I suppose that's possible; the talent is clearly there. But the best part for fantasy owners is there's no way they'll have to pay a top-five price to secure his services come draft day.
And finally this week, in San Diego: In the wake of back-to-back mediocre seasons -- and with the arrival of a new head coach, Mike McCoy, and general manager, Tom Telesco, there are those who believe Philip Rivers heads into his 10th season as a Charger in a precarious position. That speculation ramped up earlier this month, when San Diego Union-Tribune columnist Kevin Acee told an NFL Network audience, "No one will say it, but I think that 2013 is the final audition of Philip Rivers."
As NFL.com's Dan Hanzus notes, Acee based his assumption on San Diego's decision not to restructure Rivers' contract this offseason despite the team's tight salary-cap situation. Acee says the Chargers' choice to sit tight on Rivers "speaks volumes."
During his appearance with the FootballDiehards, Union-Tribune beat writer Michael Gehlken agree with Acee's assessment. But Gehlken went on to express at least some optimism about a turnaround. It all hinges on protection.
"Rivers needs to get back to basics with his technique," Gehlken explained. "His arm strength is still fine, but his mechanics have suffered."
And with good reason: Rivers was sacked 49 times last season.
There's no denying Rivers has done a lot of good things for the Chargers. And he pointed out some of the positives this past week, after a reporter asked him to evaluate where his career stands.
"As far as whatever the numbers say over the last few years, and I say this humbly and respectfully, I played in 110 straight games or more, and have thrown a bunch of touchdowns, and over a seven-year period the ratio of touchdowns and interceptions is pretty dang good," he said. "So, I don’t feel like, ‘Oh, man, I’m in a struggling mode,’ or ‘Gosh, if I don’t play (well) this year, I’m out of football.’"
Rivers also made an excellent point when he conceded it's more about the team's success than it is his individual performance (although the two are clearly tied together to a degree).
"I think this league’s about winning, more than anything," he said. "And the bottom line is we’ve been a .500 team for three years. We’ve been out of the playoffs for three years. I look at it that way more than anything. I’m the leader of this group."
Rivers has also been responsible for 47 turnovers over the last two seasons. It's not unreasonable to suggest fewer turnovers might lead to more wins.
It's also not unreasonable to believe that better protection would lead to better mechanics, fewer turnovers and ultimately, more wins.
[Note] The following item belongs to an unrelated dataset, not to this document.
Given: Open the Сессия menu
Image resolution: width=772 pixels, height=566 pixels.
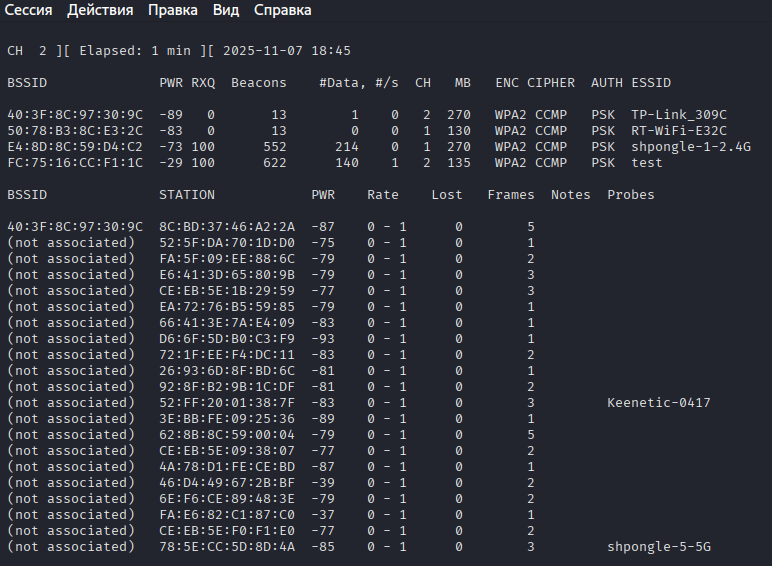Looking at the screenshot, I should (x=29, y=10).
Again, as Gehlken stressed, it all starts up front.
"Ryan Mathews needs to turn it around," Gehlken said. "Rivers needs to turn it around. Offensive line is the key."
That being the case, Gehlken advised listeners that when trying to project Rivers' and Mathews' fantasy value for 2013, keep close eye on the draft and whether the Chargers address the O-line.
In a couple of related notes: With Norv Turner gone, Gehlken expects to see less of a focus on having a single featured back handling the bulk of the work. Mathews is obviously coming off a disappointing season that began and ended with broken collarbones (one suffered on his first carry of the preseason and cost him the first two regular-season games followed by the one suffered in Week 15, on his final carry of the season).
Gehlken is expecting a big role -- especially in passing situations (Woodhead is a solid pass blocker in addition to being an outstanding receiver out of the backfield). The arrival of Woodhead doesn't ensure a lesser role for Mathews. In fact, one might argue that a serviceable complement could make Mathews and the entire offense more effective.
Indeed, from a fantasy perspective, the addition of Woodhead might drive Mathews' draft value down into a range where more risk-adverse owners could find themselves with a high-end talent at a bargain basement price.
And finally, Gehlken told us "the sky is the limit" for Vincent Brown, who's 2012 season ended with a fractured ankle late last summer. If healthy, he will be a big part of the offense in 2013.